Among the records below, find the line that has "Task: Click the Salesforce"; from there, give the lines again exactly, and stop after the line that has "The height and width of the screenshot is (674, 949).".

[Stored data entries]
------------

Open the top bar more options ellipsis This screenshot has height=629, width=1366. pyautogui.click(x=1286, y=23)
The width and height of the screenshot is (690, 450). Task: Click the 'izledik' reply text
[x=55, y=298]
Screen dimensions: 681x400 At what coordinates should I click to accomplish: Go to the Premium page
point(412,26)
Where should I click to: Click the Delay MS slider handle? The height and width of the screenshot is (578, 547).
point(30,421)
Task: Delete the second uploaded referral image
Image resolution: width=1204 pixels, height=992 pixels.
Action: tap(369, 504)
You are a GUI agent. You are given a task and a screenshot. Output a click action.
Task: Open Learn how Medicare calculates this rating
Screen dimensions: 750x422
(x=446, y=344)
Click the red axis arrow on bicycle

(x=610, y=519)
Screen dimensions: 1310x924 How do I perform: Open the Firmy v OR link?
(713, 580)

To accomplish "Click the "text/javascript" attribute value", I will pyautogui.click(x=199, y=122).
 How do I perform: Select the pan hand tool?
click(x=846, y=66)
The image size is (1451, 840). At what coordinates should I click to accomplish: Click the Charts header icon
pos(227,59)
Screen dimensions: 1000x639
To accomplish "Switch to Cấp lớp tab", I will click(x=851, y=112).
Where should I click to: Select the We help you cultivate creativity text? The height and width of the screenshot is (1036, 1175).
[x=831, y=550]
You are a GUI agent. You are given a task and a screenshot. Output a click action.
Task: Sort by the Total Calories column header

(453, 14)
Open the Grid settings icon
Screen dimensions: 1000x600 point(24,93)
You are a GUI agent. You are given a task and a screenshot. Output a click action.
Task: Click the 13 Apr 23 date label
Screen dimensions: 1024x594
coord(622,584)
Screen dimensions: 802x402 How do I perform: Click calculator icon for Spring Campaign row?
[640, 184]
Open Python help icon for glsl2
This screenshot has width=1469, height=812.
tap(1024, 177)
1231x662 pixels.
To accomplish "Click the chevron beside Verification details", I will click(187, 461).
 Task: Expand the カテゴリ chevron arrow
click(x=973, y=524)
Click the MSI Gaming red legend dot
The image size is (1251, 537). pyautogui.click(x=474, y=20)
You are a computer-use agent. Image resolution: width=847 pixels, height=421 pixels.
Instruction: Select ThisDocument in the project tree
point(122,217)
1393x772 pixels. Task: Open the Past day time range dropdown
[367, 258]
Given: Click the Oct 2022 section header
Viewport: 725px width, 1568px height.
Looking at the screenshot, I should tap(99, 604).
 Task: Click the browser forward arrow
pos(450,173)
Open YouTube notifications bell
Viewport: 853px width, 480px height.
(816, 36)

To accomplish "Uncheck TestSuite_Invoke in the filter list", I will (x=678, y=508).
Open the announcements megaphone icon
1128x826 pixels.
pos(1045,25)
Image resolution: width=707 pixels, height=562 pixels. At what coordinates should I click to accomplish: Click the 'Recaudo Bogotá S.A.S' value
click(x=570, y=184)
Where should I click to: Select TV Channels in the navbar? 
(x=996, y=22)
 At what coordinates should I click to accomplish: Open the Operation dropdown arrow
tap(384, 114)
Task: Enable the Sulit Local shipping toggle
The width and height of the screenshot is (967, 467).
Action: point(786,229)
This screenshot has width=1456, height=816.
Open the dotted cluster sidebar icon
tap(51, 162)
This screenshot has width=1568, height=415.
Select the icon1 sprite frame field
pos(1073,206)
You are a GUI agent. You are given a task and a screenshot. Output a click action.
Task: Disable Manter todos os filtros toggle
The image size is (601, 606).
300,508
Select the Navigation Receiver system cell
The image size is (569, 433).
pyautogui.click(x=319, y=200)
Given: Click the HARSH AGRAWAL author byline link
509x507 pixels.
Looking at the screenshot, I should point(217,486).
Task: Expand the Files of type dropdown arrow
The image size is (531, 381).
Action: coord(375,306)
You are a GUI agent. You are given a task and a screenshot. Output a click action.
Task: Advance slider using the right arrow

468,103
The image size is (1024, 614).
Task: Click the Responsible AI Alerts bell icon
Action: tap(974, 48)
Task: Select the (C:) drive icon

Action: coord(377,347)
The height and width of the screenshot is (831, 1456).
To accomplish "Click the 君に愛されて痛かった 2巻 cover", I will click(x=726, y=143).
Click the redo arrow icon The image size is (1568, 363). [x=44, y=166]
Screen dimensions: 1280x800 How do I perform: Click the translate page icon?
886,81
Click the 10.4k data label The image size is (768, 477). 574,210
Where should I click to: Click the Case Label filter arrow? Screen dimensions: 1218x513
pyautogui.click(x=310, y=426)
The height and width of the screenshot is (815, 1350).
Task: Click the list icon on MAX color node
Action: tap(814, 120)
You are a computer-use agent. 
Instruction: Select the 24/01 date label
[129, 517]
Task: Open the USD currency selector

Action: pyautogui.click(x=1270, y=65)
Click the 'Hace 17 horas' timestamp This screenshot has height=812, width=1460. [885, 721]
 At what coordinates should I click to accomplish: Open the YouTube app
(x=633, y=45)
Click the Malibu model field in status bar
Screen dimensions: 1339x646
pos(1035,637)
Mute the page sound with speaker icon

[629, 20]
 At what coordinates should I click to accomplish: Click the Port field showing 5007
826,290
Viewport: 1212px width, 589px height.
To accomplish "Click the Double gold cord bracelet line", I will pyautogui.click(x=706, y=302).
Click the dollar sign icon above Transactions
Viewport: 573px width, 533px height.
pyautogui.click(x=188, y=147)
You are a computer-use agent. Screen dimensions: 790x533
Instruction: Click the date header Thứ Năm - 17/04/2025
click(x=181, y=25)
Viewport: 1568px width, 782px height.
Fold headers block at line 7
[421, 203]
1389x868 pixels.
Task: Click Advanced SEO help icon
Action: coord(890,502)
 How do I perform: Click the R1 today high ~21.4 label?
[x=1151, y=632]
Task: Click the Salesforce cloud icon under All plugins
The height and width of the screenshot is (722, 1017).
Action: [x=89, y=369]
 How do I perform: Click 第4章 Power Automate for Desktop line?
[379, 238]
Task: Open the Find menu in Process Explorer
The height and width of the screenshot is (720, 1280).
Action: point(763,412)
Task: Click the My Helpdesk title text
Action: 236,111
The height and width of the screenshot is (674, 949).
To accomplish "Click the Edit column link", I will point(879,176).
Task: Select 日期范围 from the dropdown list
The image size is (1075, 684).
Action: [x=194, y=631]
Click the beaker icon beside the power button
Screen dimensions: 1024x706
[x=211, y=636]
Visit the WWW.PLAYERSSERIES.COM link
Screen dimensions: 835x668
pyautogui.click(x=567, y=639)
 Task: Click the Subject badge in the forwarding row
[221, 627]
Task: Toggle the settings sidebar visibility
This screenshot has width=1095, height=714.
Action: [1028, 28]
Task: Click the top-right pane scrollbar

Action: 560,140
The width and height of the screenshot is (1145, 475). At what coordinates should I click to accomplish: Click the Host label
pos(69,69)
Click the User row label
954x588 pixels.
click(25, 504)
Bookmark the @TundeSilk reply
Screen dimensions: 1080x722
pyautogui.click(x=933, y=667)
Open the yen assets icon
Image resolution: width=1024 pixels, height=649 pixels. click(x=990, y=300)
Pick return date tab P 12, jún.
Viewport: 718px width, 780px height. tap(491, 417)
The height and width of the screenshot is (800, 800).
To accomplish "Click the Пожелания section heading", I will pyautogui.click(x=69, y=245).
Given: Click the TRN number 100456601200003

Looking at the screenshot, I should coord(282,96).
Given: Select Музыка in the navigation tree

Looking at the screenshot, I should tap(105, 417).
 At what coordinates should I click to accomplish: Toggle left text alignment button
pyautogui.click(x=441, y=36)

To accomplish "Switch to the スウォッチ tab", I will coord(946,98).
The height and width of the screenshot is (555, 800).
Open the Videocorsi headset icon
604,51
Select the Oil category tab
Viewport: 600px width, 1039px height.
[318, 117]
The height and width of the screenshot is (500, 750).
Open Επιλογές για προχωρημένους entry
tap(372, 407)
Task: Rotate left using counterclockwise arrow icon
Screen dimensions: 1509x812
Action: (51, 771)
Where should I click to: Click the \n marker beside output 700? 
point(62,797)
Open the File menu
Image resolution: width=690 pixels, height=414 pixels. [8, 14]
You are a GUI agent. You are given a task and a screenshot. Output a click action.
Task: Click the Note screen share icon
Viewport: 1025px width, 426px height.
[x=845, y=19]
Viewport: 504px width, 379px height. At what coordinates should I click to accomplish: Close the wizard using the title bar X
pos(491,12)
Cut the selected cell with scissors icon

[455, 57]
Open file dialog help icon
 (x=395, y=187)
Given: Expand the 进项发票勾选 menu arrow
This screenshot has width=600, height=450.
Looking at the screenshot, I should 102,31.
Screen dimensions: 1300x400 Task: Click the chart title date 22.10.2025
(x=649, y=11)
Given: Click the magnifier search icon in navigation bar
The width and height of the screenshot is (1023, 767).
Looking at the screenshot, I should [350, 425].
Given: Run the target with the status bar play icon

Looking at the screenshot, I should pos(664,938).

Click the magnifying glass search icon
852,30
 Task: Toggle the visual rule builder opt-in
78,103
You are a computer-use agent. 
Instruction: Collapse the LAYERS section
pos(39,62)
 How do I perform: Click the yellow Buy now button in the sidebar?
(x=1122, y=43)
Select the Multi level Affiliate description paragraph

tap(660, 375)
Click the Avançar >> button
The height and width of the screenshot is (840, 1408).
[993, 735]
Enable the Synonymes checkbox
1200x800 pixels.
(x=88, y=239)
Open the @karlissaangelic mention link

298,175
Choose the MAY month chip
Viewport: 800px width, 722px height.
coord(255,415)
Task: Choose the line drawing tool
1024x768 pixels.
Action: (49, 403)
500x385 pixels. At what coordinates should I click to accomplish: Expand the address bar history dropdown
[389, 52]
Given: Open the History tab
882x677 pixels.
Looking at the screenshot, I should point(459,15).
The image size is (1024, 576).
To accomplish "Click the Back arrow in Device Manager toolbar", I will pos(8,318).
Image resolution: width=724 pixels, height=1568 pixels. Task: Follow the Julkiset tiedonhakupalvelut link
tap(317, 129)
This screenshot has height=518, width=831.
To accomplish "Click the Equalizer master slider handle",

------------

RESPONSE TO THE EXERCISE:
Task: Click the Salesforce cloud icon under All plugins
The height and width of the screenshot is (722, 1017).
Action: [x=89, y=369]
 How do I perform: Click 第4章 Power Automate for Desktop line?
[379, 238]
Task: Open the Find menu in Process Explorer
The height and width of the screenshot is (720, 1280).
Action: point(763,412)
Task: Click the My Helpdesk title text
Action: 236,111
The height and width of the screenshot is (674, 949).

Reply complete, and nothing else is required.